Put enough parallel threads together and you have a string, then a rope, eventually a cable. Once woven together, the weaker threads can be protected and strengthened by the others. Threads running entirely on their own—with no friends or family—are very vulnerable. But within a properly woven rope, each thread is partially sheltered from the friction outside. If one member breaks, the others will continue to support the load. New threads are incorporated and others wind away into the fabric.

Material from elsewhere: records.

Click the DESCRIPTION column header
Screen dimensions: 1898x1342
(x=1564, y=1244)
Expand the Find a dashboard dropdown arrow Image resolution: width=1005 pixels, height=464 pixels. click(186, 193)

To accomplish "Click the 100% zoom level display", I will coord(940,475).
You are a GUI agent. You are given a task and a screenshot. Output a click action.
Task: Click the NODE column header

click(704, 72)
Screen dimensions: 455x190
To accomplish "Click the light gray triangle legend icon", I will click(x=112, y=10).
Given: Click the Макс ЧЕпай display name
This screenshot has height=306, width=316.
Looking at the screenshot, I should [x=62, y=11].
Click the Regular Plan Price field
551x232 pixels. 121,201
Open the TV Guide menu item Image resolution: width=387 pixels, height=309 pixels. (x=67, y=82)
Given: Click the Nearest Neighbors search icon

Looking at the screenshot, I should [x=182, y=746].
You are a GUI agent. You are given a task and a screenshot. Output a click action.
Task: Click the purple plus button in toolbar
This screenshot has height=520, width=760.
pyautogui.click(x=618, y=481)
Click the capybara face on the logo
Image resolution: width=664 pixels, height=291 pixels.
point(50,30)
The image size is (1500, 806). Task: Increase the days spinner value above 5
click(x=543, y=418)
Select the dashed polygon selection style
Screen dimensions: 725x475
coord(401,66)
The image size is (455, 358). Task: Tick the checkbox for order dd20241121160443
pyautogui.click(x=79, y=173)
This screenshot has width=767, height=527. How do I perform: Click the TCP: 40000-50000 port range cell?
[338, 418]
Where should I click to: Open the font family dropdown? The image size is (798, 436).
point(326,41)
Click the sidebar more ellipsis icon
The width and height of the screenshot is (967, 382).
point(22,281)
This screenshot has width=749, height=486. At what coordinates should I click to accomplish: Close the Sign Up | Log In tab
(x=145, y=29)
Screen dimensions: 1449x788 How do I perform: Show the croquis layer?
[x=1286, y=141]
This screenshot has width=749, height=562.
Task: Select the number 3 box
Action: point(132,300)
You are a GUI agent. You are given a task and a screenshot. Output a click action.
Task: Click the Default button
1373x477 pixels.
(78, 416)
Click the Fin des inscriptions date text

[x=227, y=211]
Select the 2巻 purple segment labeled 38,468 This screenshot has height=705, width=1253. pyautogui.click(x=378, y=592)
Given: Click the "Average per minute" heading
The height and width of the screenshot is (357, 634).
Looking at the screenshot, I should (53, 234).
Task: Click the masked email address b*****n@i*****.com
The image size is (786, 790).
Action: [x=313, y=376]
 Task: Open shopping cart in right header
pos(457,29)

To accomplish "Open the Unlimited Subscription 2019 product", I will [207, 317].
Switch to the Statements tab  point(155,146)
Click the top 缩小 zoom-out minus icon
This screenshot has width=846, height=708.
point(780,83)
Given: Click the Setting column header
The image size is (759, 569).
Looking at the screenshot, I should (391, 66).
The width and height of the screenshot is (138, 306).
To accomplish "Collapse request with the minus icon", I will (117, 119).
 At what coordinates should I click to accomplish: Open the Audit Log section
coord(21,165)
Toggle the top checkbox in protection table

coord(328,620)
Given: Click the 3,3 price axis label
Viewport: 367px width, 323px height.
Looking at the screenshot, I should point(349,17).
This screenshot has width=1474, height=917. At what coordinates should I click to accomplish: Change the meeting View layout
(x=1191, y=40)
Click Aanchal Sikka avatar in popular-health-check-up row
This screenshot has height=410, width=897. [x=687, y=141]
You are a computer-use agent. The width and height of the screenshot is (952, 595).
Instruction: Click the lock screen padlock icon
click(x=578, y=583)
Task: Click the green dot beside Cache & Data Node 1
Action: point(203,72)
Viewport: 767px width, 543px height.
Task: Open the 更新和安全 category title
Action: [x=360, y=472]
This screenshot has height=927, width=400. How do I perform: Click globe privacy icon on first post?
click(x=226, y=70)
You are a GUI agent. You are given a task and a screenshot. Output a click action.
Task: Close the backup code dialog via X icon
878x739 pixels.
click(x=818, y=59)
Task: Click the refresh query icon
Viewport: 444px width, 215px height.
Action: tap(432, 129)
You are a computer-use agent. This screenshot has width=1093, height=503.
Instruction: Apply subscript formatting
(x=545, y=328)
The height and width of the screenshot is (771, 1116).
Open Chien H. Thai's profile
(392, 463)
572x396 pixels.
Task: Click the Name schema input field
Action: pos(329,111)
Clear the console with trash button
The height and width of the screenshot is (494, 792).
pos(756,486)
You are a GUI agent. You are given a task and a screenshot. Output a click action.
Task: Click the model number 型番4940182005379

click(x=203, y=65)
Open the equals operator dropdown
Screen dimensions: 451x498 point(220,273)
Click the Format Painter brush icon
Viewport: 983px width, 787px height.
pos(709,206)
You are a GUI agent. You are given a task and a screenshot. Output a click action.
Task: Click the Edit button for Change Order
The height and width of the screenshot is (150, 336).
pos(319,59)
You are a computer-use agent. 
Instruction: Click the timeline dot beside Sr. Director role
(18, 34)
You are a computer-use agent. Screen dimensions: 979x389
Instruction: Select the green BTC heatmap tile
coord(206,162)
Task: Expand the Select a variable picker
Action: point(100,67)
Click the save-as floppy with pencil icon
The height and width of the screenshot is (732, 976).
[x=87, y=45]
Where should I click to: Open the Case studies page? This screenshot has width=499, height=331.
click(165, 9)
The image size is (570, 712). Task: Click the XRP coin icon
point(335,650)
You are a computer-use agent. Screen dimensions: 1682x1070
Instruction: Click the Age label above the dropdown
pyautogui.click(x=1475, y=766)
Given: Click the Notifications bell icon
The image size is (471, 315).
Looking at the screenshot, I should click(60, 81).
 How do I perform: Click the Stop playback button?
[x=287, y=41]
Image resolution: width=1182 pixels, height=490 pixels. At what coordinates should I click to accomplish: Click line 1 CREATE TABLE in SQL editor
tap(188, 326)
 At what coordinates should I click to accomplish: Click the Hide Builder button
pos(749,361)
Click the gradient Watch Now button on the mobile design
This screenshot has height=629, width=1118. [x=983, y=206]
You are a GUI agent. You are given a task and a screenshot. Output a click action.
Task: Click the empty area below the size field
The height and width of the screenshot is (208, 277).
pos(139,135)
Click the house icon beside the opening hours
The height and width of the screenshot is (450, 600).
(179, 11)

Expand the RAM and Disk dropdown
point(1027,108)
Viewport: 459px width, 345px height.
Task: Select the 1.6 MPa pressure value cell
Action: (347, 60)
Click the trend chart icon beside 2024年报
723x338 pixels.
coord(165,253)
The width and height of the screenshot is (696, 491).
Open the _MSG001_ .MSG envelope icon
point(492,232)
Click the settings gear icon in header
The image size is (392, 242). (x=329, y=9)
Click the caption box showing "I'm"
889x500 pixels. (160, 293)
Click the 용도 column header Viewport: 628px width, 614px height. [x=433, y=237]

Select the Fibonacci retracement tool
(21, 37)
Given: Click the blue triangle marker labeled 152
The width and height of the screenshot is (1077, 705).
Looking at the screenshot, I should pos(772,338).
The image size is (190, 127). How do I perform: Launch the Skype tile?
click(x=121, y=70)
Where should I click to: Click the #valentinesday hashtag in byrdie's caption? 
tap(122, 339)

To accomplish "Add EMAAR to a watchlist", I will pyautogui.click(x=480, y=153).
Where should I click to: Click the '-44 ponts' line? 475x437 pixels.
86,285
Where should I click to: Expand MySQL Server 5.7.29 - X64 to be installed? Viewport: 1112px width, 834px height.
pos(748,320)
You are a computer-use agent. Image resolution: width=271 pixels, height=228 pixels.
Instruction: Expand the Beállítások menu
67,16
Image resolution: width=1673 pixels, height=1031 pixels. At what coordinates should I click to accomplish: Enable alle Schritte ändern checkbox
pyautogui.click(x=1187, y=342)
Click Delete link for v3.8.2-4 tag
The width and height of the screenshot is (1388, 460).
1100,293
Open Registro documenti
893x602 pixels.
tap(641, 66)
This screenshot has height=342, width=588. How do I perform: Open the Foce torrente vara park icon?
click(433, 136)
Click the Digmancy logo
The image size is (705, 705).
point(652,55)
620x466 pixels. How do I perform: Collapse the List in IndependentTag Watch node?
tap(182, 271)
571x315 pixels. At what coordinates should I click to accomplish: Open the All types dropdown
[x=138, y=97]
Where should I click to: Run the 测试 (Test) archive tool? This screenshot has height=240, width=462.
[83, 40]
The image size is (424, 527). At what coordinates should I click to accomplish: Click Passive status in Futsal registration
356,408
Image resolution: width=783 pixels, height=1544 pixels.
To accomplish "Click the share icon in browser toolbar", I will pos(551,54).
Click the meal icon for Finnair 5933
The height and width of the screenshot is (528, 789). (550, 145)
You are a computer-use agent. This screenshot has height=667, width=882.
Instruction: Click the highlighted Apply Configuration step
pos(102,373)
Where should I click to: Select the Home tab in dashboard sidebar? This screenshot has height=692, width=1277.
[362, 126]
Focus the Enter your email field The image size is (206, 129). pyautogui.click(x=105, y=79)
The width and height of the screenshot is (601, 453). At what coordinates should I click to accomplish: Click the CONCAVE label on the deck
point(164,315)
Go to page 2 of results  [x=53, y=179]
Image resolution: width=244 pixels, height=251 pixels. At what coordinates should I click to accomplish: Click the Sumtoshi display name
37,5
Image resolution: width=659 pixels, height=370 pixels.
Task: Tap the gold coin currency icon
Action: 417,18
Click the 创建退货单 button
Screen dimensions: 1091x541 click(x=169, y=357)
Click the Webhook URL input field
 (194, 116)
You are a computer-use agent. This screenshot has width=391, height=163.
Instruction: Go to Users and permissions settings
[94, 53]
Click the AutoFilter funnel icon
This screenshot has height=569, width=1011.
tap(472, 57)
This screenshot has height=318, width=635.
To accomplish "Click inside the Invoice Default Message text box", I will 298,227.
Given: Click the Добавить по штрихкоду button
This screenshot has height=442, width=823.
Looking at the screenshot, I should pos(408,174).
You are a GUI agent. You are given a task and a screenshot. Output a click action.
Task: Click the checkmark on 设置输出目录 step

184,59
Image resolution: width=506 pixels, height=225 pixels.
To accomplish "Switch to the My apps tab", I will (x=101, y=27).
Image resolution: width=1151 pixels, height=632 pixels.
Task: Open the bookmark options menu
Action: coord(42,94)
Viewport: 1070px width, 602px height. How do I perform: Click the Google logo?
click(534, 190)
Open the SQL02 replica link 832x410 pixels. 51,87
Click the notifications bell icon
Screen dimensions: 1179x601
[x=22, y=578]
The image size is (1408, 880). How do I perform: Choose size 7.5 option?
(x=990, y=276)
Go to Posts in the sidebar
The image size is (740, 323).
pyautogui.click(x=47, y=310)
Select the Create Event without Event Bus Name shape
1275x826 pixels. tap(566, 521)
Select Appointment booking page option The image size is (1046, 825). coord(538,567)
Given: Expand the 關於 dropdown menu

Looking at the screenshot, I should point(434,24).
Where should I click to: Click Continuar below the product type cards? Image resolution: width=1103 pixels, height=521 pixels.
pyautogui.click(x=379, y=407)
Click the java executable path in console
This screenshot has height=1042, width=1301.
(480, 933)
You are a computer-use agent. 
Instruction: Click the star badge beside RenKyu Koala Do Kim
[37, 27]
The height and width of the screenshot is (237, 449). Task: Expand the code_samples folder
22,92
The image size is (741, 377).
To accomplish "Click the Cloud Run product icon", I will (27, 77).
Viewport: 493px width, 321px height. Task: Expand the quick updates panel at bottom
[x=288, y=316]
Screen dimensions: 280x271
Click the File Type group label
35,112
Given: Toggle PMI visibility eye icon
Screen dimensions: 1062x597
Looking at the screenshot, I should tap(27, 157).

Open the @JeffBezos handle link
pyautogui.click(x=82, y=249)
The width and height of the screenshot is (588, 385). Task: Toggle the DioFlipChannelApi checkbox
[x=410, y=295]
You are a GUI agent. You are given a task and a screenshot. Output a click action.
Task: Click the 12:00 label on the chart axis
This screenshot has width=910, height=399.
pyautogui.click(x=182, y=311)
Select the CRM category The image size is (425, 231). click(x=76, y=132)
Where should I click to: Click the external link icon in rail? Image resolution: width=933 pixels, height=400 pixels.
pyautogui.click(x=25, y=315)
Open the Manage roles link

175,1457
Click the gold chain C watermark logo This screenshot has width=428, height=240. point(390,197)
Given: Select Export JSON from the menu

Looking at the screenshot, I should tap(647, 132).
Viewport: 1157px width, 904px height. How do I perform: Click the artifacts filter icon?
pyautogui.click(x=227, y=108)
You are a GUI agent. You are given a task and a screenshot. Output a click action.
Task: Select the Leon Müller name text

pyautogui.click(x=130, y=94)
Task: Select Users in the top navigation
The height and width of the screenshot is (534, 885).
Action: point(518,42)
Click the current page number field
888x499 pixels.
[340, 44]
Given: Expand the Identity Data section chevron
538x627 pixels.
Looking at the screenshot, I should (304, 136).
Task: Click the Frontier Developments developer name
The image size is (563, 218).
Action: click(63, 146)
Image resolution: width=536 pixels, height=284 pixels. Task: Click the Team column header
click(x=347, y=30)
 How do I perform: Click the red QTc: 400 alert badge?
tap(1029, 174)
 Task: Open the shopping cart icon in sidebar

The weave of a rope makes it difficult to see the internal structure. Though each member of the rope is exposed to the outside world at various times, an outside observer can never see fully into the core. In healthy rope, this serves a purpose in that it allows the younger, weaker threads to grow in an environment free from harsh outer frictions, but then gradually take them on as they grow in strength. But this opacity can also hide a cancerous thread from the outside word. Others are not able to discern the fundamental flaw in the rope tears or breaks—damaging many threads. Often, the flaw is never spotted at all and the rope will continue to spawn unhealthy threads which migrate into other families and do more damage—this is abuse.

The fabric of life is alive with the energy of communication. We communicate with other threads and because of that, we are aware of the greater fabric as a whole. When a rip in the fabric of life occurs, this awareness is quickly passed from the locality of the event to the consciousness of the threads around it and perhaps even far beyond. The emotional message is proportional to the scale of the fracture but diminishes with time and distance. Thus a single tragedy will be empathized with by the larger fabric—by threads further away from the tear—but the emotional and physical impact will not flow as far as say a major rent in the fabric—a war or genocide for instance.

One day your thread will end. It may suddenly break, or it may taper into nothing over many years. Your family string will continue. It will not break even though your thread is no longer part of it. The closest threads will absorb the energy of your loss, but the fabric of life continues on, forever unbroken.